10. Elle a ensuite retenu que la société avait commis un manquement volontaire dans l'élaboration du plan de sauvegarde de l'emploi sous forme de document unilatéral en ne prenant pas en compte les différentes alertes tant de l'administration que des représentants du personnel concernant les incertitudes et irrégularités dans l'élaboration des catégories professionnelles entre l'été 2017 et la demande d'homologation déposée le 22 décembre 2017, ce qui avait abouti au refus d'homologation le 12 janvier 2017 et conduit à un rallongement considérable des délais d'adoption du plan et de sa mise en oeuvre, contraignant les salariés, ayant cherché un autre poste en réaction à l'annonce du PSE dans le courant de l'été 2017, à démissionner avant l'homologation du plan de sauvegarde de l'emploi en juin 2018.

11. Elle a également relevé que le plan de sauvegarde de l'emploi étant en négociation depuis l'été 2017 et alors qu'elle avait prévu le début de la phase des départs volontaires courant janvier 2018, la société avait fait preuve de mauvaise foi en n'ayant pas pris en compte les demandes massives de suspension de contrat de travail, d'autant qu'elle aurait pu les anticiper.
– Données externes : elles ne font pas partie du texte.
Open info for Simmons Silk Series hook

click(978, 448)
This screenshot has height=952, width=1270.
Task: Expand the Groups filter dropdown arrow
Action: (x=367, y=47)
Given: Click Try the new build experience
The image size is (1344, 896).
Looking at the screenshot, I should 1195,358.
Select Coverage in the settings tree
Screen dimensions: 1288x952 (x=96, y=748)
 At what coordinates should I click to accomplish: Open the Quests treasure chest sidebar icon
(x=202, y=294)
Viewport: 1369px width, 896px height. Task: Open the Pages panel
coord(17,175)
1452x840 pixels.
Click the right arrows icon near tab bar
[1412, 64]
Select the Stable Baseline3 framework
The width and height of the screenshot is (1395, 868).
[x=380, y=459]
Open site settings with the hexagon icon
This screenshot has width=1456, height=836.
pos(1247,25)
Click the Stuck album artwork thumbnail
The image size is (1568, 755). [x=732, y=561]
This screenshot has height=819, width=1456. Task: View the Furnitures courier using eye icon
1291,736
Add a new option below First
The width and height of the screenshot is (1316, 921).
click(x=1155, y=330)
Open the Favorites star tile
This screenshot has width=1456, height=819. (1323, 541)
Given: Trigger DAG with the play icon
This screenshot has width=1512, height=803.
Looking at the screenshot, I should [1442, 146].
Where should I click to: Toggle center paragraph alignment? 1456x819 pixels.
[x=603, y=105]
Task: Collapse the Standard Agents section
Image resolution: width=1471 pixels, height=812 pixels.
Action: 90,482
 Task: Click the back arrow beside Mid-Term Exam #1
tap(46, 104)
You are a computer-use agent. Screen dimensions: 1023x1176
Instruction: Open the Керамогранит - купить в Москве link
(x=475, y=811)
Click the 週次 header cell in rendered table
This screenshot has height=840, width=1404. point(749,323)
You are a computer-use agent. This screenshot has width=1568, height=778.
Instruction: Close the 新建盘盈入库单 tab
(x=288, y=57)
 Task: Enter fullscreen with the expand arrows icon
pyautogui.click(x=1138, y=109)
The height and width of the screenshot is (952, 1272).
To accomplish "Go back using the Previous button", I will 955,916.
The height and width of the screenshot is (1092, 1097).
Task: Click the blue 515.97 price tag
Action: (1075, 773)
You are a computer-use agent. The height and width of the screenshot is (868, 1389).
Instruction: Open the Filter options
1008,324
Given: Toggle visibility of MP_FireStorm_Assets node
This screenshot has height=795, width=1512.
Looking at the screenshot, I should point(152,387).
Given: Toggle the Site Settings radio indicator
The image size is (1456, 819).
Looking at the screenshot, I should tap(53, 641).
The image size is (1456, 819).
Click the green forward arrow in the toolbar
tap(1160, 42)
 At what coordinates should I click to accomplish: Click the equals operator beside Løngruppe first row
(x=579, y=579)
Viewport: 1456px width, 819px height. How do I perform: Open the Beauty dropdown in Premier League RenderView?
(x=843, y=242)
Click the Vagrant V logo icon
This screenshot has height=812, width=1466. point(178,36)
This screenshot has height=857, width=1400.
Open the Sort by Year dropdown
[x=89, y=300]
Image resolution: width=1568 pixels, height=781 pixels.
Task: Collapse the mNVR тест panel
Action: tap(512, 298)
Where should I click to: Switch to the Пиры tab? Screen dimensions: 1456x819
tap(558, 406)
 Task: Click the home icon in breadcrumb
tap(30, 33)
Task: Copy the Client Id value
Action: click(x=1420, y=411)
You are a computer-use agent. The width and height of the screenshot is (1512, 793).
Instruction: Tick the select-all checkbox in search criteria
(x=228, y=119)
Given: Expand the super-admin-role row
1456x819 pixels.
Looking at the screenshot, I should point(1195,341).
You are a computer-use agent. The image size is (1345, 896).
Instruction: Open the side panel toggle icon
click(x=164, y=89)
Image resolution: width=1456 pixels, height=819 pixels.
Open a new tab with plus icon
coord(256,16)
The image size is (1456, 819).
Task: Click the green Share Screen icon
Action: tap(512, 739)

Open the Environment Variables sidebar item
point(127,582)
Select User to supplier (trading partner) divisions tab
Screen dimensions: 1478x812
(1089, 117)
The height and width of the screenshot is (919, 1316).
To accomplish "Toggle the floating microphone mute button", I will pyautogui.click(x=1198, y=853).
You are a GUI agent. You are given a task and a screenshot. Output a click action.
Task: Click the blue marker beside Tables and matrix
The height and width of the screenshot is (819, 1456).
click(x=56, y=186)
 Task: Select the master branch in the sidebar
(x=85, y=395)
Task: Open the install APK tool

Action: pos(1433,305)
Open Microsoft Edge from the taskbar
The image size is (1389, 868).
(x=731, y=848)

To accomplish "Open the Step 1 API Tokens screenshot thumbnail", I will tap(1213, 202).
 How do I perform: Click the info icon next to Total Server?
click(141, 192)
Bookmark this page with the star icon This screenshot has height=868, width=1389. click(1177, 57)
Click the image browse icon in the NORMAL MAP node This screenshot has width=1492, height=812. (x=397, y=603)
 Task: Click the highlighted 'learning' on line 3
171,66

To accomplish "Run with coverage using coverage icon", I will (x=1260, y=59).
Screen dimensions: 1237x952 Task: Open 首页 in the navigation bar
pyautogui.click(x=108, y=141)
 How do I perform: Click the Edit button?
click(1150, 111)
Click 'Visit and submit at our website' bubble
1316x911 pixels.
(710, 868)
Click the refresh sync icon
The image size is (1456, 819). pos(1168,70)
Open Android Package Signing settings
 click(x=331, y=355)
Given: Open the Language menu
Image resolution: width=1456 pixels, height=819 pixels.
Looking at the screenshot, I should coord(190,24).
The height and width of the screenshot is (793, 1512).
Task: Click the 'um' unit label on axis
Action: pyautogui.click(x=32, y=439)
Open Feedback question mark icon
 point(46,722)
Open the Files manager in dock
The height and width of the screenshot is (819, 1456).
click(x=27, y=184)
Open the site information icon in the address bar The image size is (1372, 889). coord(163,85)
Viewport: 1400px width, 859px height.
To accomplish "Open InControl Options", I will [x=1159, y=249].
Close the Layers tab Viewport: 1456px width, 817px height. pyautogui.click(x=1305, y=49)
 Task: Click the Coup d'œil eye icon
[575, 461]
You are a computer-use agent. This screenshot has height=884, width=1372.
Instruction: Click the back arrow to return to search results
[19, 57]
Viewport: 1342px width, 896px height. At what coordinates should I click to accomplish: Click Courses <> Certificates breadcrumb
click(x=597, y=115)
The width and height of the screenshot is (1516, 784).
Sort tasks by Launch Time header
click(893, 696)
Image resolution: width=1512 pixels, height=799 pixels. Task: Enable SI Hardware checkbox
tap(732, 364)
Elle a ajouté qu'en refusant automatiquement les suspensions des contrats de travail et en laissant les salariés dans l'ignorance quant aux négociations de l'accord qui sera finalement conclu en avril 2018, le mail d'information du 23 mars 2018 étant tardif et postérieur aux démissions, la société avait délibérément exclu les salariés de ce dernier, les contraignant soit à refuser l'embauche proposée par un autre employeur en attendant l'adoption définitive du PSE, soit à démissionner.

12. Ayant ainsi caractérisé des manquements de l'employeur dans le cadre de la négociation du plan de sauvegarde de l'emploi, elle a pu retenir qu'ils avaient empêché la poursuite du contrat de travail et en a exactement déduit que la prise d'acte produisait les effets d'un licenciement sans cause réelle et sérieuse.

13. Le moyen n'est donc pas fondé.

PAR CES MOTIFS, la Cour :

REJETTE le pourvoi ;

Condamne la société GE Hydro France aux dépens ;

En application de l'article 700 du code de procédure civile, rejette les demandes formées par la société GE Hydro France et la condamne à payer à Mme [X] et M. [H] la somme globale de 3 000 euros ;

Ainsi fait et jugé par la Cour de cassation, chambre sociale, et prononcé par le président en son audience publique du dix-sept janvier deux mille vingt-quatre.